### Dataset extract
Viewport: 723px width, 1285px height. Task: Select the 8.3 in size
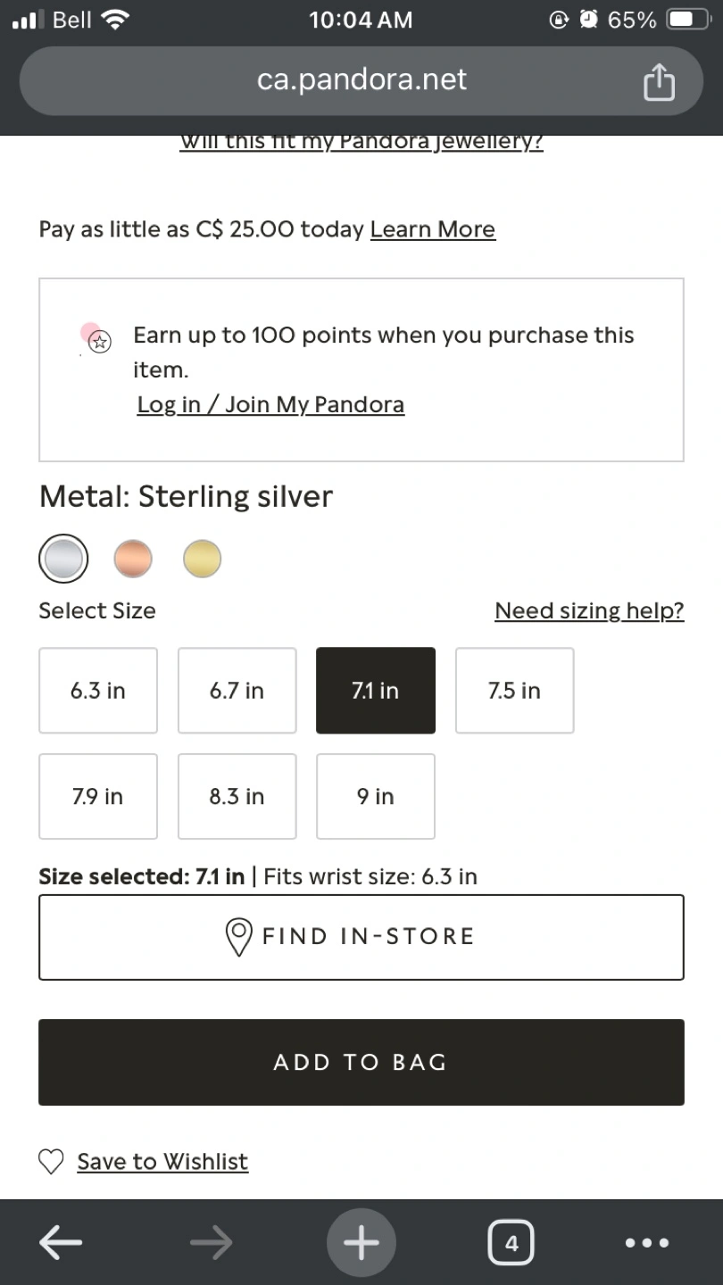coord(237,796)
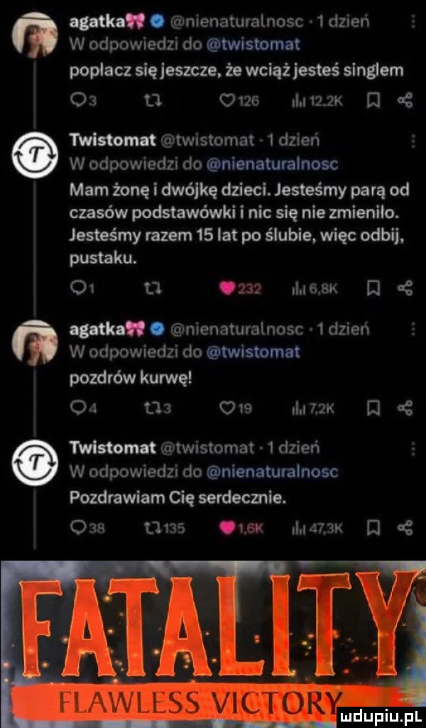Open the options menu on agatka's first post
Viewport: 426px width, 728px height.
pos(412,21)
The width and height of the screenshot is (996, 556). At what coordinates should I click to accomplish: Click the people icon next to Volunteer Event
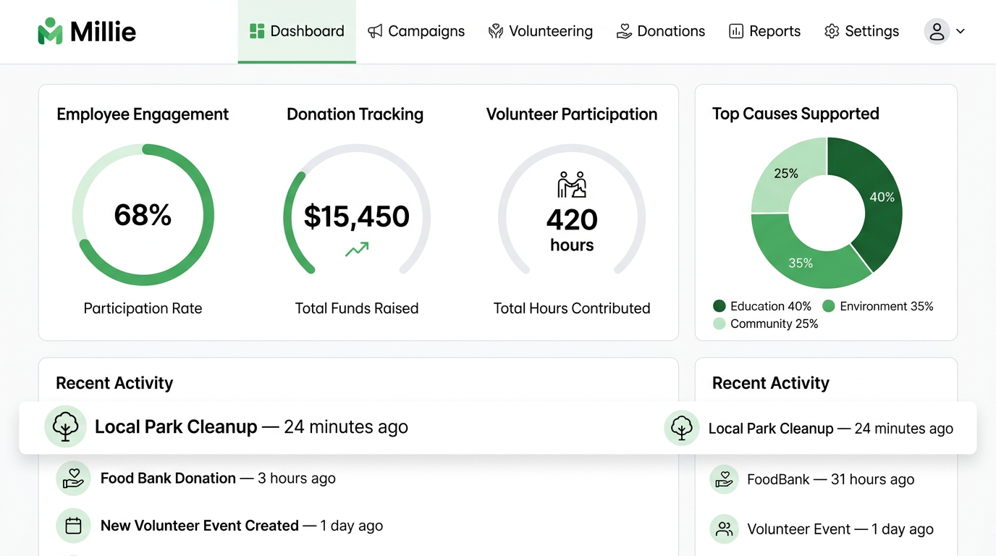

### What you will do
Word for word, return the material above, but drop the pictures.

### Answer for the task
Viewport: 723px width, 1285px height. Task: Select the 8.3 in size
coord(237,796)
Open the options menu on agatka's first post
Viewport: 426px width, 728px height.
pos(412,21)
The width and height of the screenshot is (996, 556). At what coordinates should I click to accomplish: Click the people icon next to Volunteer Event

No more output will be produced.